> **What to work on**:
Only one stretch of the data should be retyped: the lines from the line containing "At what coordinates should I click to accomplish: Switch" through the line containing "Task: Click the NASDAQ: NVDA ticker text". Keep pictures out of it.

> **Exercise data**:

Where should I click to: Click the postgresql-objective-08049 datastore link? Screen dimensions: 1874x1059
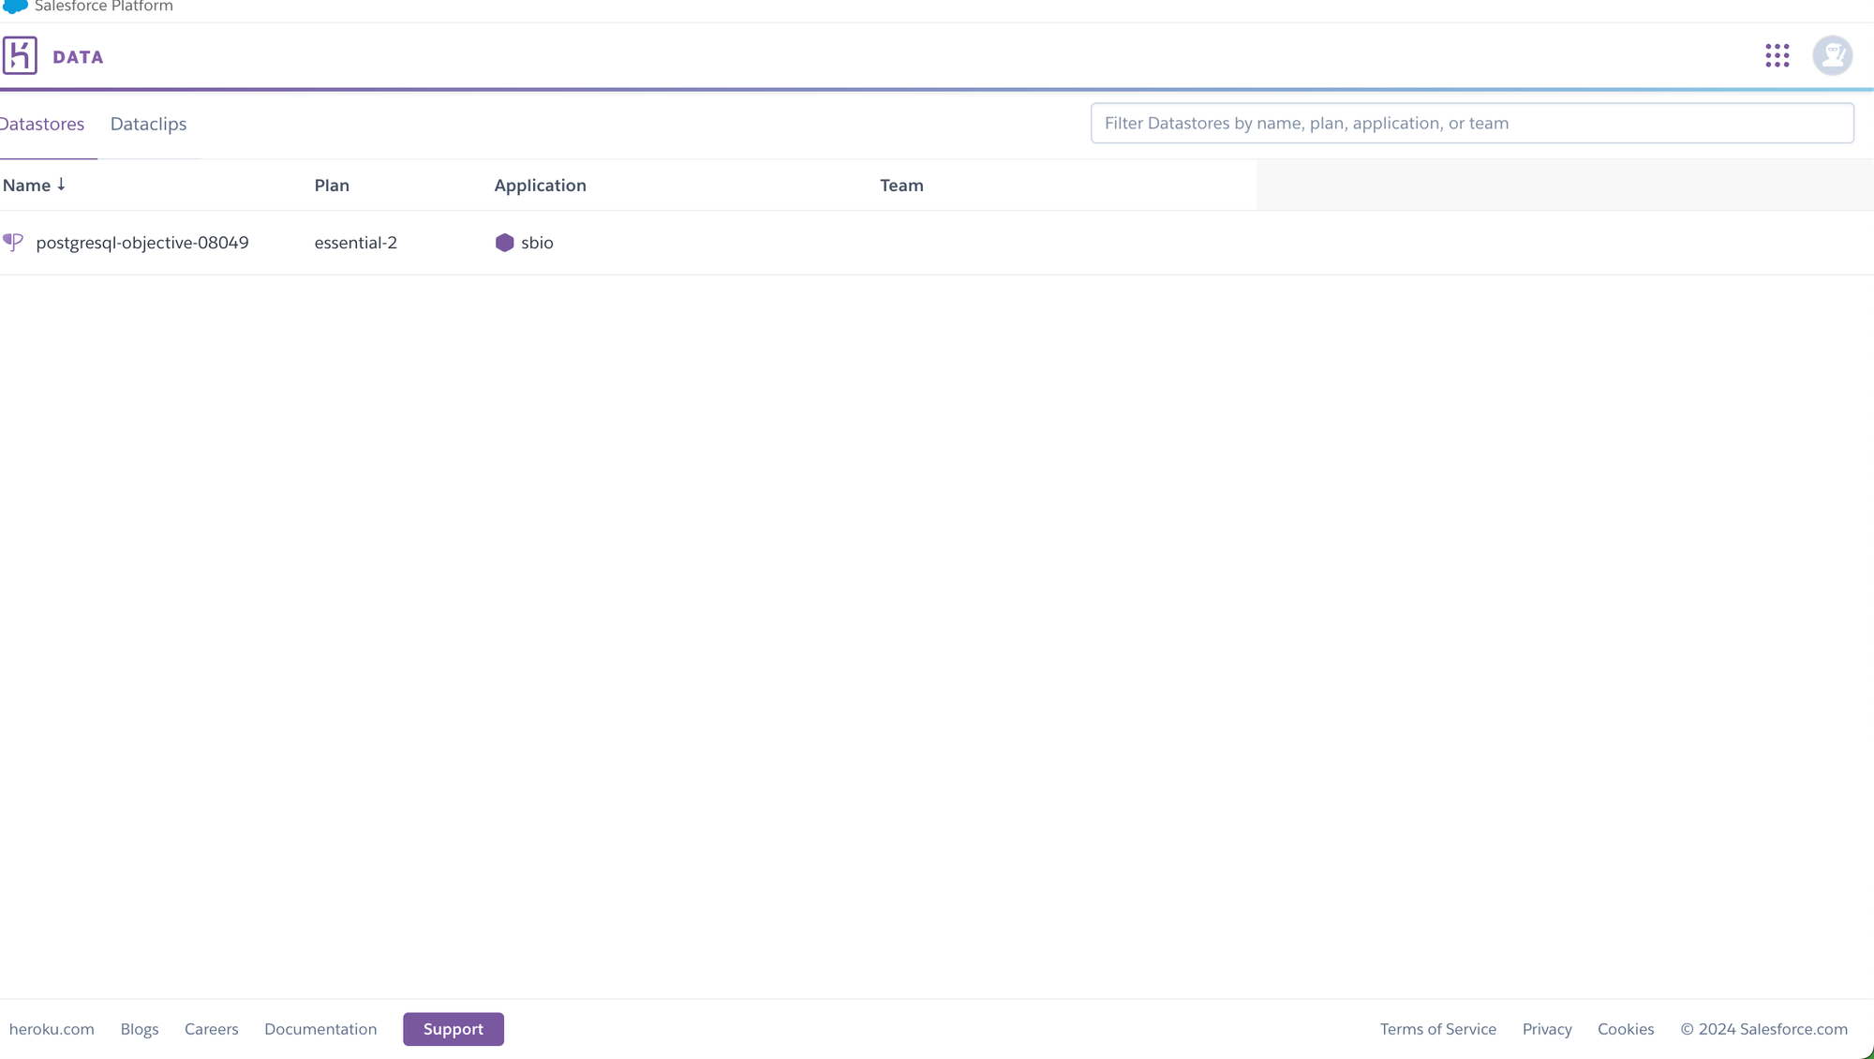[142, 242]
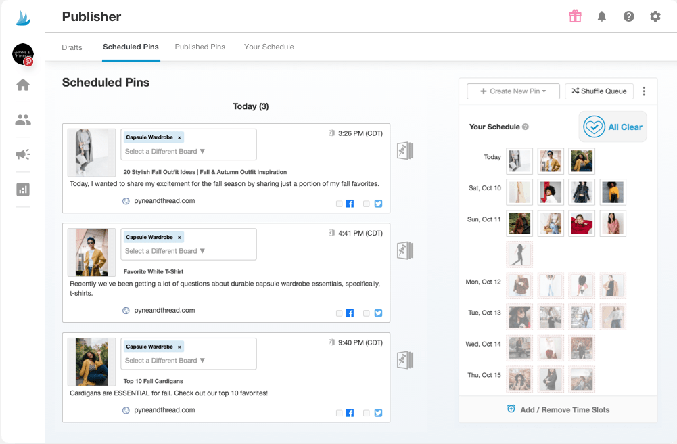
Task: Open the megaphone sidebar icon
Action: pos(23,155)

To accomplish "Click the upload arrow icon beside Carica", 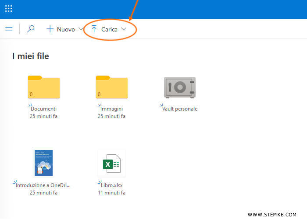I will [94, 29].
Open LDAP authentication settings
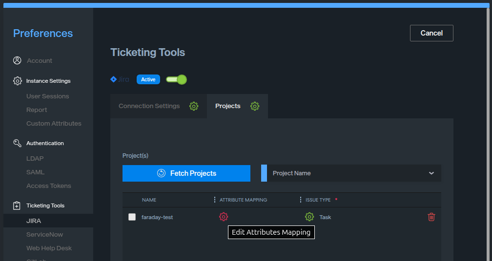The image size is (492, 261). [35, 159]
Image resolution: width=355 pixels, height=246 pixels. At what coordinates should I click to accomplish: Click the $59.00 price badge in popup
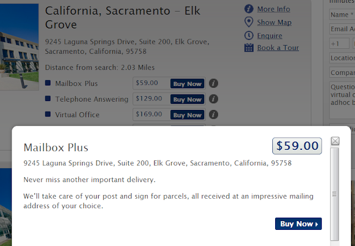coord(298,146)
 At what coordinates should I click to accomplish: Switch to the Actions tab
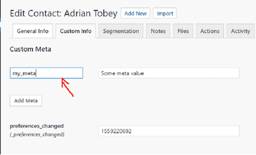click(x=210, y=31)
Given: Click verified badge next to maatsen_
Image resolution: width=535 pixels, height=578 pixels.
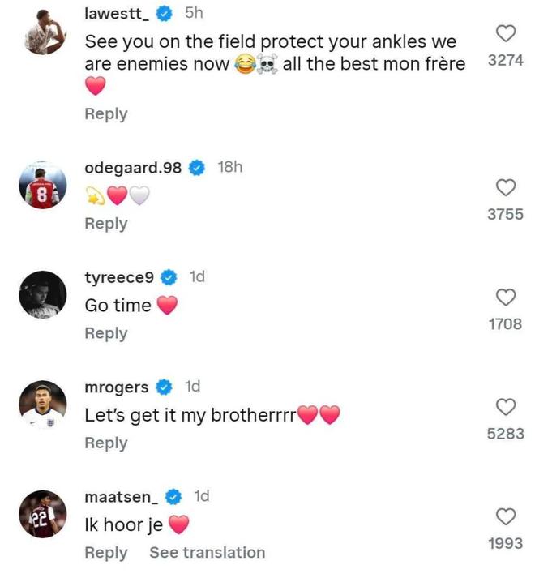Looking at the screenshot, I should pyautogui.click(x=173, y=497).
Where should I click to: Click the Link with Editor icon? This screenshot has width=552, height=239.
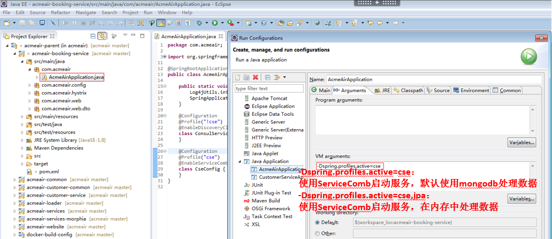(102, 36)
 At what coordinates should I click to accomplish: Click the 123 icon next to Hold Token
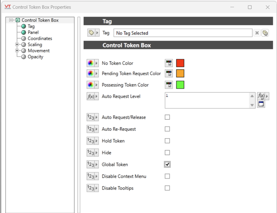point(91,141)
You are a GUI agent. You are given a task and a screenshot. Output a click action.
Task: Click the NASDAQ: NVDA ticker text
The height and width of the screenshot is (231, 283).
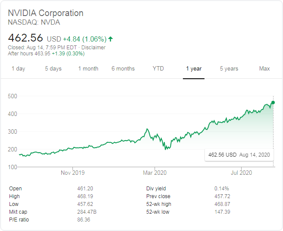34,22
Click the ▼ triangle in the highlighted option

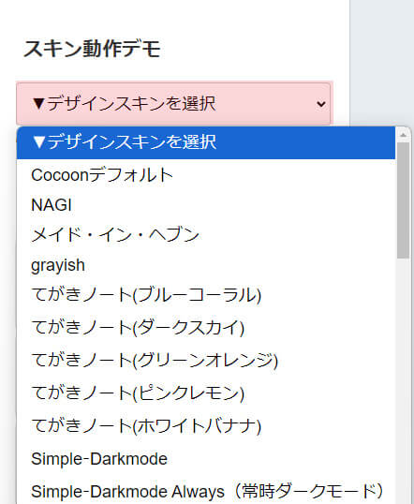pyautogui.click(x=39, y=142)
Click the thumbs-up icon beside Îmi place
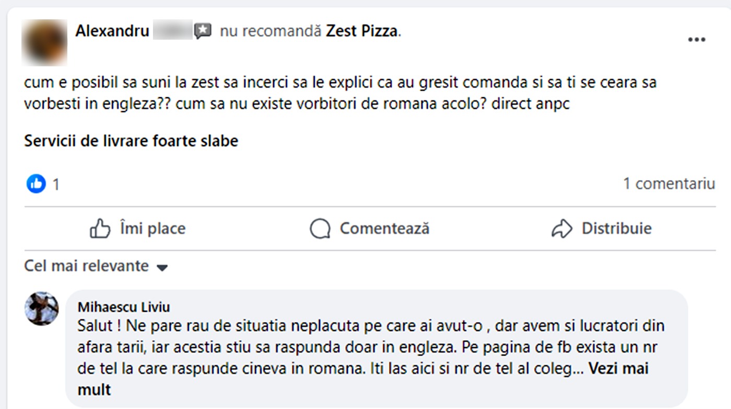This screenshot has height=409, width=731. [x=100, y=229]
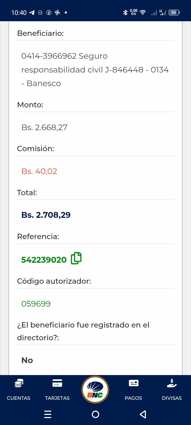Screen dimensions: 191x425
Task: Tap the beneficiary details text
Action: click(x=95, y=70)
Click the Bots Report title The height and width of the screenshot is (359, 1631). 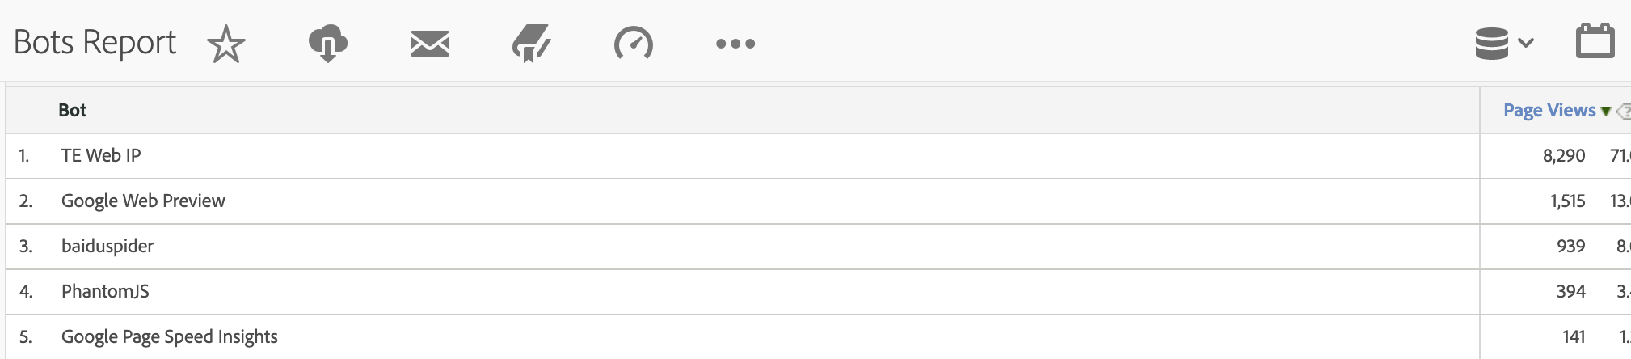point(95,43)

> **Response box**:
 At what coordinates should I click to accomplish: Switch to the Actions tab
click(x=210, y=31)
Given: Click verified badge next to maatsen_
Image resolution: width=535 pixels, height=578 pixels.
Looking at the screenshot, I should pyautogui.click(x=173, y=497).
Where should I click to: Click the Link with Editor icon? This screenshot has width=552, height=239.
(102, 36)
 At what coordinates should I click to accomplish: Click the 123 icon next to Hold Token
point(91,141)
You are a GUI agent. You are given a task and a screenshot. Output a click action.
Task: Click the NASDAQ: NVDA ticker text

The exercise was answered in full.